I suspect the snap install put the sysroot there -- how do I tell rust-analyzer that's were they are?
Out of curiosity, which version of Rust are you using? If it's the latest stable (1.58.1) you should be fine, otherwise you might be running into this issue:
The troubleshooting steps in this issue may also be useful:
A "sysroot" is used by the compiler to hold any resources it may need. For example, you can find pre-compiled versions of the standard library, binaries for rustc and friends, and documentation.
I am using 1.53.0, which is what I got from the Ubuntu snap.
From what you explain, it would seem that the issue is rust-analyzer being given the wrong location (/opt) by rustc --print sysroot when it's actually in /home/paul/snap/rustup....

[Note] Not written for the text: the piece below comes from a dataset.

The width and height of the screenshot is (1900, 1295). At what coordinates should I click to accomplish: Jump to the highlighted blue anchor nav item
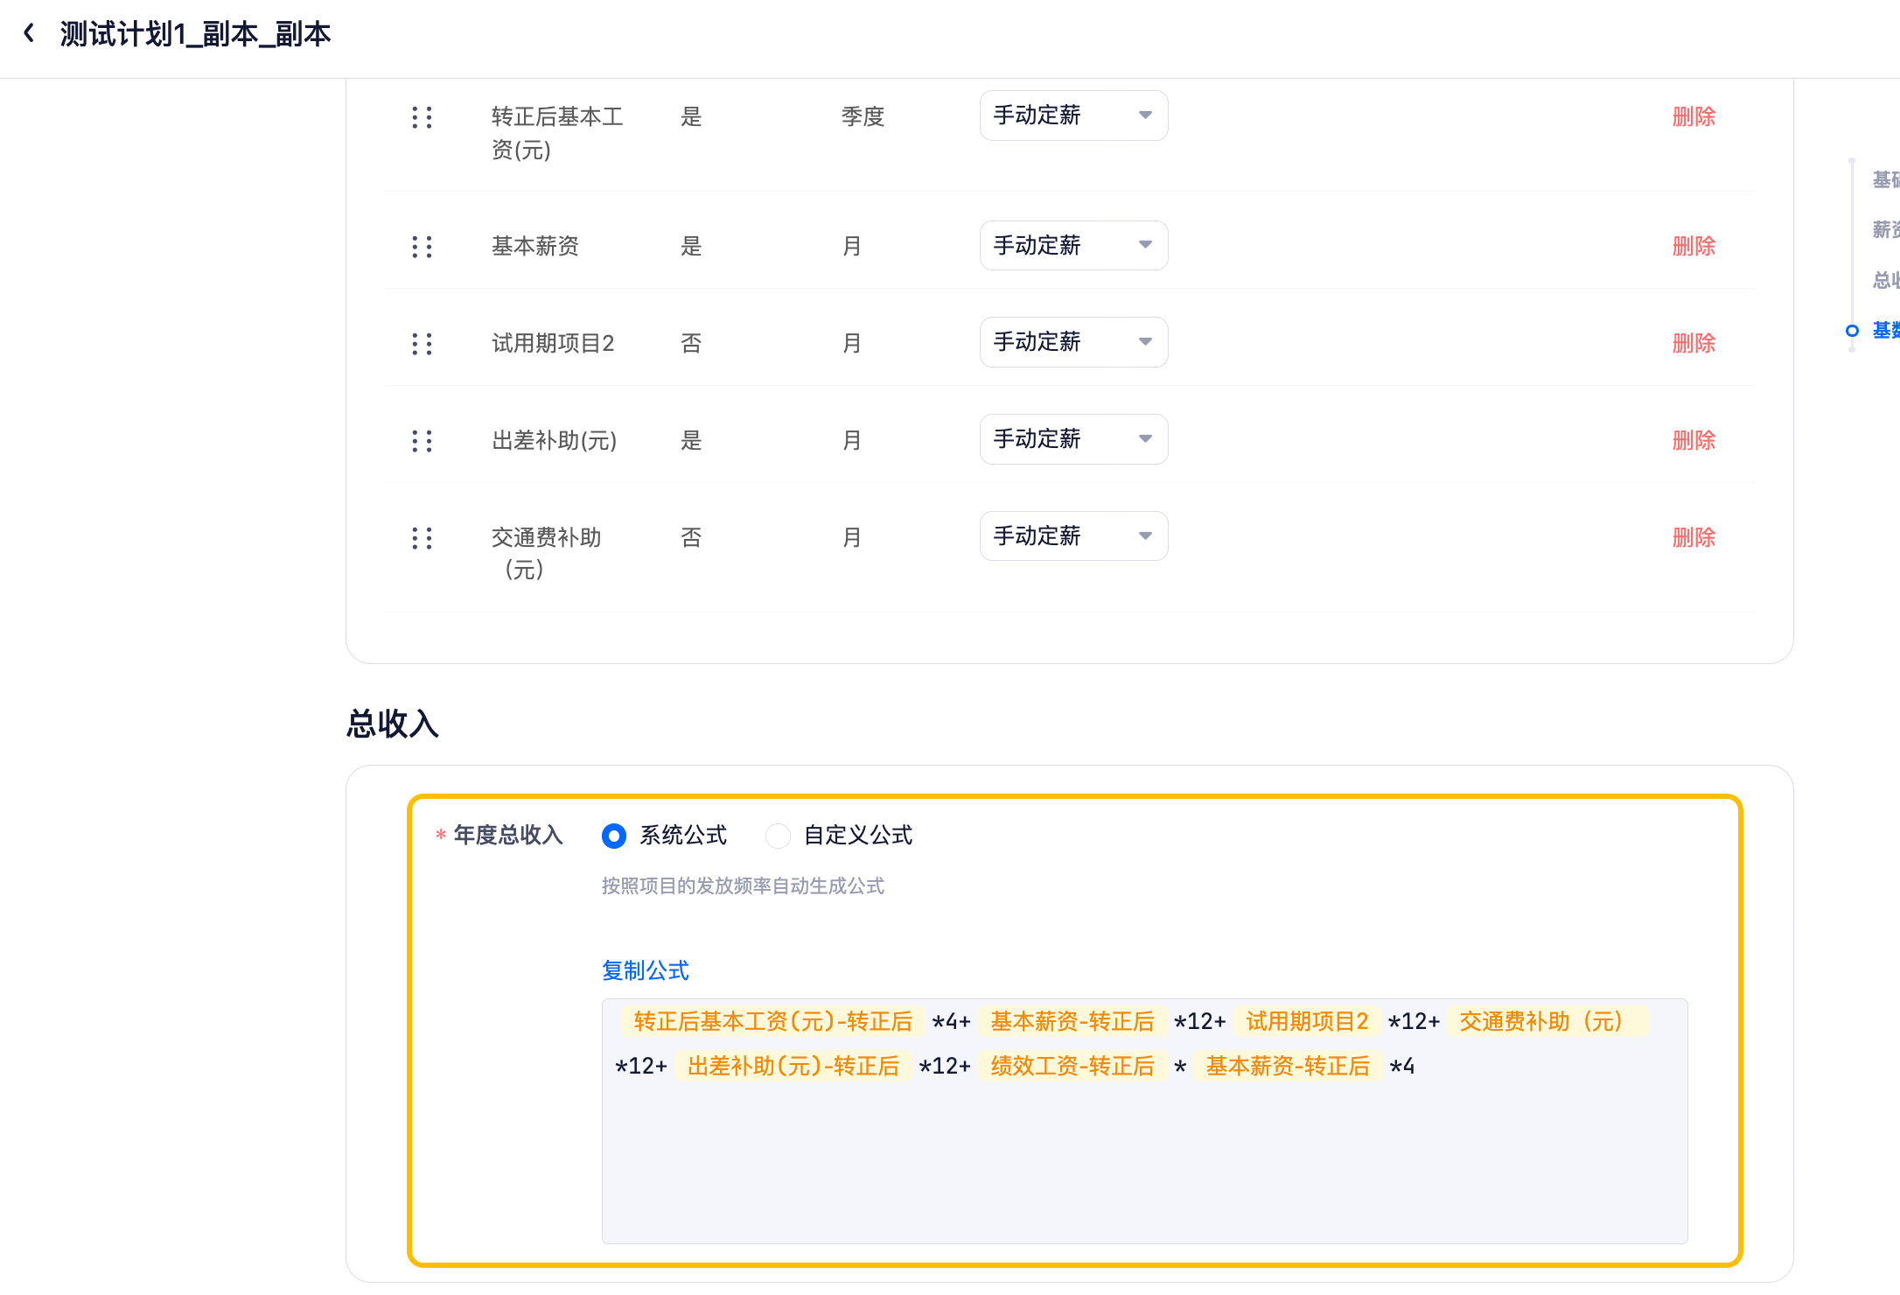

Anyone know where rustc is getting /opt from, and how I can change it to the correct path?
So I note you mention 1.58.1. As I mentioned, the snap installed 1.53.0, and rustup update doesn't change that. Isn't rustup update supposed to upgrade to the latest version?
Sure, but it only updates to last released version it if you use official rustup build. What and how Ubuntu-specific snap version does you should ask from guys who built that one.
Seems more and more like using a rust snap in Ubuntu isn't the best idea. FWIW I only tried that because apt install rustup on Ubuntu says there's no such package but "a snap is available".
I've saved my VM and reverted to the before-install checkpoint. I'll try installing rust using the installer download approach instead.
Okay, doing it that way (installing rustup using the official installer, and codium as a snap) works perfectly (so far). I also needed to install build-essentials on this virgin Ubuntu 20.4.
It's now installed the latest version, and rustc --print sysroot gives a sensible path.